## Task goal
Reproduce each line below with no alterations.

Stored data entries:
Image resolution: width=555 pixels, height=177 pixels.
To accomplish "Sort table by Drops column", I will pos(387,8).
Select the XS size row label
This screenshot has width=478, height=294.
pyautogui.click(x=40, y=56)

## Response
Image resolution: width=555 pixels, height=177 pixels.
To accomplish "Sort table by Drops column", I will pos(387,8).
Select the XS size row label
This screenshot has width=478, height=294.
pyautogui.click(x=40, y=56)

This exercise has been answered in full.